Para Mi is treated to an array of interludes and instrumentals which display the ambition that the other tracks should have shared. The droll, stunted synth-riff in the third act - in place of where a guitar would lie if this was an infinitely less interesting track – is reminiscent of the kind of humour Cuco showed he was capable of in last year’s deliciously witty “CR-V”. “Best Friend” is an exception: a playful concoction of infectious bossa nova instrumentation, switching up the tempo with hip-hop beats. He has at his fingertips a wealth of influences he can draw on: the rock en español and Spanish-language bolero music from his parents the Chicano rap bequeathed from his uncles the psychedelic rock and trap music of his high school friends – and yet, he seems to bypass their most rewarding aspects on the album. While Para Mi fills the Cuco remit of synth-drenched relational eulogies, it fails to fulfil the experimentation Banos promised.
FAR AWAY FROM HOME CUCO FULL
Translating to “For Me”, Banos explains, “Para Mi represents everything I’ve learned so far - but grown up and matured the full picture of me as an artist and where I am today creatively.” The title is fitting: a reclamation of his music as a teenager who went to a gig one day, and never came home. Para Mi is Cuco’s long-awaited debut album, after a smattering of mixtapes and EPs that have established his sonic signature. Perhaps for the first time, Latina girls have found a heartthrob in the nerdy, non-threatening 21-year-old – someone whose songs they can sway to in Spanglish. He is the catalyst of Latinx music breaking into the mainstream: a promise of attainable success for kids from similarly marginalised surroundings.

While he belongs to the vanguard of bedroom pop artists in the league of Billie Eilish and Clairo, all reaching meteoric heights from viral videos, Cuco is far more than that: as a self-identified first-generation Chicano artist, he wears his heart masted to his sleeve in both English and Spanish.
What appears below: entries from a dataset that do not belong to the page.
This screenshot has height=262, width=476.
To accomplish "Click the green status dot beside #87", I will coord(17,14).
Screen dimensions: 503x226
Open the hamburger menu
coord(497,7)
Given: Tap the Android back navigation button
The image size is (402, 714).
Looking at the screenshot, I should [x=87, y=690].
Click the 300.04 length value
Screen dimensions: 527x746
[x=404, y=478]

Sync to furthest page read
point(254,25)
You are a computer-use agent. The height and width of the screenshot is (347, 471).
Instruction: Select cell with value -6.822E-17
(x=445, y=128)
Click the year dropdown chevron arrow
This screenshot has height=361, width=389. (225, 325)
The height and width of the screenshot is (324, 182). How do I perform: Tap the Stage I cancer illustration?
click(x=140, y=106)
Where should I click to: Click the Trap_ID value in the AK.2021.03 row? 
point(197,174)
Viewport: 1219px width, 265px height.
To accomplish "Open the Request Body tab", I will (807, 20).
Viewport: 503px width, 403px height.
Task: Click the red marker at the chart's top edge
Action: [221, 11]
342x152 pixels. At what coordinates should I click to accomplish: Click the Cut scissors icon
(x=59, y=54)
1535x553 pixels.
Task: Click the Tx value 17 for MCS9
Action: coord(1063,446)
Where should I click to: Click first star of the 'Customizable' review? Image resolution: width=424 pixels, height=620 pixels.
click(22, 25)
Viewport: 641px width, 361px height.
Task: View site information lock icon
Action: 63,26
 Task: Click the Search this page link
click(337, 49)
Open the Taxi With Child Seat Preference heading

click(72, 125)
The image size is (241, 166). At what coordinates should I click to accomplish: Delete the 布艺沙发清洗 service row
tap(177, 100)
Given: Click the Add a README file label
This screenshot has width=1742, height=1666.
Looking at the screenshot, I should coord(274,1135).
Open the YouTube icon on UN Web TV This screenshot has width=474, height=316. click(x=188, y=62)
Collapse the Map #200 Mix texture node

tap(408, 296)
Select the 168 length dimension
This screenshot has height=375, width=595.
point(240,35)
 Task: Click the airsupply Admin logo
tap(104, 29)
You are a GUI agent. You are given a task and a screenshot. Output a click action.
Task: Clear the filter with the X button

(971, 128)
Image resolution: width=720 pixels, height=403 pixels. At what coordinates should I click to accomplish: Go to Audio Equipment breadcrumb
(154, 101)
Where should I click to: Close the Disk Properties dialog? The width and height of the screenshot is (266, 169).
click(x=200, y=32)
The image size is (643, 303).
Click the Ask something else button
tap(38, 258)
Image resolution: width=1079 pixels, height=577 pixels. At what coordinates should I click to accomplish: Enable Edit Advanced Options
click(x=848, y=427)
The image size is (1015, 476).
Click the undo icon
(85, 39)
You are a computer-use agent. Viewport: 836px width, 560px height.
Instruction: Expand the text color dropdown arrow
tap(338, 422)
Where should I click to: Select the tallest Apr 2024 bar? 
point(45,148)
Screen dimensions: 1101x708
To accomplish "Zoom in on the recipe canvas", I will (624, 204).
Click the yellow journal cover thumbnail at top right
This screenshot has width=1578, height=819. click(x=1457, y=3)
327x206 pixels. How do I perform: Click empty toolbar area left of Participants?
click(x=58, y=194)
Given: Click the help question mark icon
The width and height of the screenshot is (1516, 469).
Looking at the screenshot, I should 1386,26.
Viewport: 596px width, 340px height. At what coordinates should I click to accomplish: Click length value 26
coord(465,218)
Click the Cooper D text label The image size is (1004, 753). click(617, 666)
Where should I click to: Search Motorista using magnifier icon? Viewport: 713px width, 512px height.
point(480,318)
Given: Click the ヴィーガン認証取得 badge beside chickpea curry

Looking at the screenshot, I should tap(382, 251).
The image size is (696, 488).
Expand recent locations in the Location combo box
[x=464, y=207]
Unlike poster-boys of the past, rather than being reared under the hothouse lights of the ‘star-factory’, Cuco marks the rise of a new strain of artist: self-taught, self-producing and bred on the creatively fertile ground of the internet. His lovelorn ballads, sprinkled with synth and psychedelia, are what we scrawled in mad passions as teenagers in our diaries, blushingly shoving our innermost feelings to the bottom of a sock drawer.

Omar Banos’ ideas of love, therefore, were bound to be lofty - his emergence in 2016, with the release of his mixtape Wannabewithu, was founded upon it. He falls - like we all do, for the first time - in and out of love with whiplash-inducing force, tangled up in a trap of love and hate without being sure of the difference.